What you need to do.
Format every line of the records below as a JSON list of strings, one string per line, omitting blank lines.

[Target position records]
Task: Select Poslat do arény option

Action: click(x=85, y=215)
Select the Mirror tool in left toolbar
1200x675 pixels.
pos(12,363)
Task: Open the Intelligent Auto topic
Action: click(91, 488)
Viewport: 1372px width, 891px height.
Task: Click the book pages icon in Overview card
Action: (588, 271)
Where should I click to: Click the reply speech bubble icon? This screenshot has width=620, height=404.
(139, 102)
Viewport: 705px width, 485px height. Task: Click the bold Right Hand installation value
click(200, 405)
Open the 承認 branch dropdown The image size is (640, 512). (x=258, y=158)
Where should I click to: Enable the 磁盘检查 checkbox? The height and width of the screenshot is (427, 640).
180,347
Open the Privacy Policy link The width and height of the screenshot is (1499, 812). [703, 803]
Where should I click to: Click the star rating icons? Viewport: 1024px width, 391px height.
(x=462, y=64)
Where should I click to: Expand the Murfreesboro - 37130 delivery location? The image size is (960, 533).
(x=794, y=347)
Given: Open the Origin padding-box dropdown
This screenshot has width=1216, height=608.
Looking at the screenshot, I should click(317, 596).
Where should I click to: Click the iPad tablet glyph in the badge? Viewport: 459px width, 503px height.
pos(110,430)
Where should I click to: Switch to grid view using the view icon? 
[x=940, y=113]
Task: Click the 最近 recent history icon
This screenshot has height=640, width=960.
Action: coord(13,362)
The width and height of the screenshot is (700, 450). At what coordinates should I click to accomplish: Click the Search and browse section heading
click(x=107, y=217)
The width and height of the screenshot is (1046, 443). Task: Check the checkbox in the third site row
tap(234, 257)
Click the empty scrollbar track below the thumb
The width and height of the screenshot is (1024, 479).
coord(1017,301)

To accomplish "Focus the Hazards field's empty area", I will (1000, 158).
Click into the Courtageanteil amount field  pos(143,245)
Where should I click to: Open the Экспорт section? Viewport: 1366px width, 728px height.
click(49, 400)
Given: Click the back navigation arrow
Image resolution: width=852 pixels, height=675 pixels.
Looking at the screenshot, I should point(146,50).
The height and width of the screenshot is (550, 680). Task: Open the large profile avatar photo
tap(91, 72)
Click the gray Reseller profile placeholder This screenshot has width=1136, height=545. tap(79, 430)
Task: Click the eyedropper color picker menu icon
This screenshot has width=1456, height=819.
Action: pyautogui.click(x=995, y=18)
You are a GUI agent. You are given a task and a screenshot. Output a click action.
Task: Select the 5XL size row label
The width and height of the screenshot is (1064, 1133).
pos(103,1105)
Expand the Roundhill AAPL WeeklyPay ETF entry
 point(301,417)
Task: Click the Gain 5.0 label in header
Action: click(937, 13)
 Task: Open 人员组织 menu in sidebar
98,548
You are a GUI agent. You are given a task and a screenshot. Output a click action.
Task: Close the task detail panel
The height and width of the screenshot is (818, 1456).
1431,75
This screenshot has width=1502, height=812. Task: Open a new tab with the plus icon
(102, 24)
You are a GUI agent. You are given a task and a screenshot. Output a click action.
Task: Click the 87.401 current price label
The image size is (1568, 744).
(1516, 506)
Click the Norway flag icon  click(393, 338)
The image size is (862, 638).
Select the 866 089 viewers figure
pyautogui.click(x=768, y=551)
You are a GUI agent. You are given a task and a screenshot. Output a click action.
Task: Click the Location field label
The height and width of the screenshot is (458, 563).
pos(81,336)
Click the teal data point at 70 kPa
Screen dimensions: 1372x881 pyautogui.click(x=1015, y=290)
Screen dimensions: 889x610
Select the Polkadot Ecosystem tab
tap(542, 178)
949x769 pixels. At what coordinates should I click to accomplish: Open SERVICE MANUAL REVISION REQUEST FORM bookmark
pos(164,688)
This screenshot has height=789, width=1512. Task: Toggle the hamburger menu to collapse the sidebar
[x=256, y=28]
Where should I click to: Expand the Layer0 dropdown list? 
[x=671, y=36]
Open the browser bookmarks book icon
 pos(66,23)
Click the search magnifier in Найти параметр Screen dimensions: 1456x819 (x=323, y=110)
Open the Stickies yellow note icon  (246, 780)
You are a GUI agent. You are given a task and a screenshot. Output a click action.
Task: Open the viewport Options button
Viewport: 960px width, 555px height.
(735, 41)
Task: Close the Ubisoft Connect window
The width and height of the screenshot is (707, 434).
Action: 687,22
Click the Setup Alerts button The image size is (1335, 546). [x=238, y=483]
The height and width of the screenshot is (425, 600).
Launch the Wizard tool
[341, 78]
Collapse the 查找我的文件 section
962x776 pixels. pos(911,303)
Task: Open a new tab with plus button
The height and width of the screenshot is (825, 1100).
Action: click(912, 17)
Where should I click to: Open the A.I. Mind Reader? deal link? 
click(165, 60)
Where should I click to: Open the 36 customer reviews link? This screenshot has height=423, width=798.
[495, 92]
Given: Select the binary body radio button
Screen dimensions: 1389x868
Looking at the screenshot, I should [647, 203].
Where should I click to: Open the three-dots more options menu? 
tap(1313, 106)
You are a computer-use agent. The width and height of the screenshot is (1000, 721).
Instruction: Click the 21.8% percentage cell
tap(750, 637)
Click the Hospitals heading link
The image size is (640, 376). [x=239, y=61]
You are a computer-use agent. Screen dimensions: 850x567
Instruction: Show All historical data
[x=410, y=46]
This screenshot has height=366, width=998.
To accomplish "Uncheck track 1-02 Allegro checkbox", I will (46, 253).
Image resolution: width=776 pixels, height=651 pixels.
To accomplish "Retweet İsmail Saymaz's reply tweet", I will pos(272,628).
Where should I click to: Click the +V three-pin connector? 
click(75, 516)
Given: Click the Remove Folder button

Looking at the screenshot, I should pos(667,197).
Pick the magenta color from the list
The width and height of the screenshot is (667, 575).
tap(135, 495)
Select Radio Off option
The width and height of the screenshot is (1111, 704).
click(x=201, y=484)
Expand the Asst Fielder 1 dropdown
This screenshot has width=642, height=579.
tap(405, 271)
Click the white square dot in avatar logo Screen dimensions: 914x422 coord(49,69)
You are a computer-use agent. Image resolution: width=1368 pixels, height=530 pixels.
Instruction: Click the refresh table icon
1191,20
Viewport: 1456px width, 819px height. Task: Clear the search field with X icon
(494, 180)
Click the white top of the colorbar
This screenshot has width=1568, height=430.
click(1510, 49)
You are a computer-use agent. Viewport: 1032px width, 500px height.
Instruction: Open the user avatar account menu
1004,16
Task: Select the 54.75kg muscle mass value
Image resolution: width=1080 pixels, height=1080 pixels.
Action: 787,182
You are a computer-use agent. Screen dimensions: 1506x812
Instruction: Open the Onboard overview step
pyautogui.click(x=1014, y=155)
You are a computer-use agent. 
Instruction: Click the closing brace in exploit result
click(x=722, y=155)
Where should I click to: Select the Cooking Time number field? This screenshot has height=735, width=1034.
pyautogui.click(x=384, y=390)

Exercise result.
[
  "Task: Select Poslat do arény option",
  "Action: click(x=85, y=215)",
  "Select the Mirror tool in left toolbar",
  "1200x675 pixels.",
  "pos(12,363)",
  "Task: Open the Intelligent Auto topic",
  "Action: click(91, 488)",
  "Viewport: 1372px width, 891px height.",
  "Task: Click the book pages icon in Overview card",
  "Action: (588, 271)",
  "Where should I click to: Click the reply speech bubble icon? This screenshot has width=620, height=404.",
  "(139, 102)",
  "Viewport: 705px width, 485px height. Task: Click the bold Right Hand installation value",
  "click(200, 405)",
  "Open the 承認 branch dropdown The image size is (640, 512). (x=258, y=158)",
  "Where should I click to: Enable the 磁盘检查 checkbox? The height and width of the screenshot is (427, 640).",
  "180,347",
  "Open the Privacy Policy link The width and height of the screenshot is (1499, 812). [703, 803]",
  "Where should I click to: Click the star rating icons? Viewport: 1024px width, 391px height.",
  "(x=462, y=64)",
  "Where should I click to: Expand the Murfreesboro - 37130 delivery location? The image size is (960, 533).",
  "(x=794, y=347)",
  "Given: Open the Origin padding-box dropdown",
  "This screenshot has width=1216, height=608.",
  "Looking at the screenshot, I should click(317, 596).",
  "Where should I click to: Click the iPad tablet glyph in the badge? Viewport: 459px width, 503px height.",
  "pos(110,430)",
  "Where should I click to: Switch to grid view using the view icon? ",
  "[x=940, y=113]",
  "Task: Click the 最近 recent history icon",
  "This screenshot has height=640, width=960.",
  "Action: coord(13,362)",
  "The width and height of the screenshot is (700, 450). At what coordinates should I click to accomplish: Click the Search and browse section heading",
  "click(x=107, y=217)",
  "The width and height of the screenshot is (1046, 443). Task: Check the checkbox in the third site row",
  "tap(234, 257)",
  "Click the empty scrollbar track below the thumb",
  "The width and height of the screenshot is (1024, 479).",
  "coord(1017,301)",
  "To accomplish \"Focus the Hazards field's empty area\", I will (1000, 158).",
  "Click into the Courtageanteil amount field  pos(143,245)",
  "Where should I click to: Open the Экспорт section? Viewport: 1366px width, 728px height.",
  "click(49, 400)",
  "Given: Click the back navigation arrow",
  "Image resolution: width=852 pixels, height=675 pixels.",
  "Looking at the screenshot, I should point(146,50).",
  "The height and width of the screenshot is (550, 680). Task: Open the large profile avatar photo",
  "tap(91, 72)",
  "Click the gray Reseller profile placeholder This screenshot has width=1136, height=545. tap(79, 430)",
  "Task: Click the eyedropper color picker menu icon",
  "This screenshot has width=1456, height=819.",
  "Action: pyautogui.click(x=995, y=18)",
  "You are a GUI agent. You are given a task and a screenshot. Output a click action.",
  "Task: Select the 5XL size row label",
  "The width and height of the screenshot is (1064, 1133).",
  "pos(103,1105)",
  "Expand the Roundhill AAPL WeeklyPay ETF entry",
  " point(301,417)",
  "Task: Click the Gain 5.0 label in header",
  "Action: click(937, 13)",
  " Task: Open 人员组织 menu in sidebar",
  "98,548",
  "You are a GUI agent. You are given a task and a screenshot. Output a click action.",
  "Task: Close the task detail panel",
  "The height and width of the screenshot is (818, 1456).",
  "1431,75",
  "This screenshot has width=1502, height=812. Task: Open a new tab with the plus icon",
  "(102, 24)",
  "You are a GUI agent. You are given a task and a screenshot. Output a click action.",
  "Task: Click the 87.401 current price label",
  "The image size is (1568, 744).",
  "(1516, 506)",
  "Click the Norway flag icon  click(393, 338)",
  "The image size is (862, 638).",
  "Select the 866 089 viewers figure",
  "pyautogui.click(x=768, y=551)",
  "You are a GUI agent. You are given a task and a screenshot. Output a click action.",
  "Task: Click the Location field label",
  "The height and width of the screenshot is (458, 563).",
  "pos(81,336)",
  "Click the teal data point at 70 kPa",
  "Screen dimensions: 1372x881 pyautogui.click(x=1015, y=290)",
  "Screen dimensions: 889x610",
  "Select the Polkadot Ecosystem tab",
  "tap(542, 178)",
  "949x769 pixels. At what coordinates should I click to accomplish: Open SERVICE MANUAL REVISION REQUEST FORM bookmark",
  "pos(164,688)",
  "This screenshot has height=789, width=1512. Task: Toggle the hamburger menu to collapse the sidebar",
  "[x=256, y=28]",
  "Where should I click to: Expand the Layer0 dropdown list? ",
  "[x=671, y=36]",
  "Open the browser bookmarks book icon",
  " pos(66,23)",
  "Click the search magnifier in Найти параметр Screen dimensions: 1456x819 (x=323, y=110)",
  "Open the Stickies yellow note icon  (246, 780)",
  "You are a GUI agent. You are given a task and a screenshot. Output a click action.",
  "Task: Open the viewport Options button",
  "Viewport: 960px width, 555px height.",
  "(735, 41)",
  "Task: Close the Ubisoft Connect window",
  "The width and height of the screenshot is (707, 434).",
  "Action: 687,22",
  "Click the Setup Alerts button The image size is (1335, 546). [x=238, y=483]",
  "The height and width of the screenshot is (425, 600).",
  "Launch the Wizard tool",
  "[341, 78]",
  "Collapse the 查找我的文件 section",
  "962x776 pixels. pos(911,303)",
  "Task: Open a new tab with plus button",
  "The height and width of the screenshot is (825, 1100).",
  "Action: click(912, 17)",
  "Where should I click to: Open the A.I. Mind Reader? deal link? ",
  "click(165, 60)",
  "Where should I click to: Open the 36 customer reviews link? This screenshot has height=423, width=798.",
  "[495, 92]",
  "Given: Select the binary body radio button",
  "Screen dimensions: 1389x868",
  "Looking at the screenshot, I should [647, 203].",
  "Where should I click to: Open the three-dots more options menu? ",
  "tap(1313, 106)",
  "You are a computer-use agent. The width and height of the screenshot is (1000, 721).",
  "Instruction: Click the 21.8% percentage cell",
  "tap(750, 637)",
  "Click the Hospitals heading link",
  "The image size is (640, 376). [x=239, y=61]",
  "You are a computer-use agent. Screen dimensions: 850x567",
  "Instruction: Show All historical data",
  "[x=410, y=46]",
  "This screenshot has height=366, width=998.",
  "To accomplish \"Uncheck track 1-02 Allegro checkbox\", I will (46, 253).",
  "Image resolution: width=776 pixels, height=651 pixels.",
  "To accomplish \"Retweet İsmail Saymaz's reply tweet\", I will pos(272,628).",
  "Where should I click to: Click the +V three-pin connector? ",
  "click(75, 516)",
  "Given: Click the Remove Folder button",
  "Looking at the screenshot, I should pos(667,197).",
  "Pick the magenta color from the list",
  "The width and height of the screenshot is (667, 575).",
  "tap(135, 495)",
  "Select Radio Off option",
  "The width and height of the screenshot is (1111, 704).",
  "click(x=201, y=484)",
  "Expand the Asst Fielder 1 dropdown",
  "This screenshot has width=642, height=579.",
  "tap(405, 271)",
  "Click the white square dot in avatar logo Screen dimensions: 914x422 coord(49,69)",
  "You are a computer-use agent. Image resolution: width=1368 pixels, height=530 pixels.",
  "Instruction: Click the refresh table icon",
  "1191,20",
  "Viewport: 1456px width, 819px height. Task: Clear the search field with X icon",
  "(494, 180)",
  "Click the white top of the colorbar",
  "This screenshot has width=1568, height=430.",
  "click(1510, 49)",
  "You are a computer-use agent. Viewport: 1032px width, 500px height.",
  "Instruction: Open the user avatar account menu",
  "1004,16",
  "Task: Select the 54.75kg muscle mass value",
  "Image resolution: width=1080 pixels, height=1080 pixels.",
  "Action: 787,182",
  "You are a computer-use agent. Screen dimensions: 1506x812",
  "Instruction: Open the Onboard overview step",
  "pyautogui.click(x=1014, y=155)",
  "You are a computer-use agent. ",
  "Instruction: Click the closing brace in exploit result",
  "click(x=722, y=155)",
  "Where should I click to: Select the Cooking Time number field? This screenshot has height=735, width=1034.",
  "pyautogui.click(x=384, y=390)"
]